Als nächstes mußt Du sicherstellen, dass das Audiosignal auch nur aus
einer Frequenz besteht. (Das hat nichts mit irgendeinem Lautsprecher zu
tun, der irgendwo voll aufgedreht wird.)
Der Analog-Komparator des ATmega unterscheidet zwar Pegel ab einigen
10mV, hat aber intern keine Hysterese, die Störungen kleiner Amplitude
unterdrücken kann.
Hier würde ich zunächst einen Tiefpass vom ANx vorschlagen, der
überlagertes Rauschen unterdrückt.
Vermutlich hast Du kein Oszilloskope, womit man sofort die Kurvenform am
Eingang sehen könnte.
Hi,
ich sehe das auch so, dass die Messung funtkioniert, nur das Signal
vermutlich nicht so ist wie ich es haben möchte.
Ich gebe allerdings tatsächlich softwareseitig am PC nur eine Frequenz
aus, leider habe ich wirklich kein Oszilloskop, um mir das Signal direkt
anzusehen.
Wenn ich eine Frequenz von 2kHz ausgebe und mit einem Multimeter an den
beiden Pins für den Komparator messe, zeigt es exakt 2kHz an. Deshalb
wundert mich etwas, warum die Mikrocontrollermessung das dann nicht
ausgibt. Vermutlich wird das im Multimeter noch etwas aufwändiger
gemacht, also das Signal intern noch weiterbearbeitet?

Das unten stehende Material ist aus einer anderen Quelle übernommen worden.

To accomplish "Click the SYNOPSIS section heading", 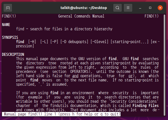I will pos(10,38).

Mit dem voll aufgedrehten Lautsprecher meinte ich, dass ich die
Amplitude maximieren muss für die besten Messergebnisse. Wollte mich nur
nochmal vergewissern, dass der Spannungsunterschied von 0,3V eigentlich
reichen müsste (,weil es eben bei kleinerer Amplitude deutlich
schlechter wurde).
Leider habe ich keinen Schmitttrigger oder einen OPV aus dem ich mir
einen basteln könnte. Vielleicht funktioniert zum Testen ein einfaches
An- und Ausschalten eines Pins des Mikrocontrollers.
Danke und Viele Grüße
Martin
Hallo nochmal,
der entscheidende Tipp war ein Tiefpass! Ich habe jetzt einfach
testhalber mal einen Tiefpass aus R=1kOhm und C=10nF vor den Eingang des
Komparators geschaltet und die Messung funktioniert im Bereich von etwa
50Hz bis 20kHz, also etwa dem Bereich, den man von einer Soundkarte
erwartet (einen größeren Bereich kann ich also gar nicht testen).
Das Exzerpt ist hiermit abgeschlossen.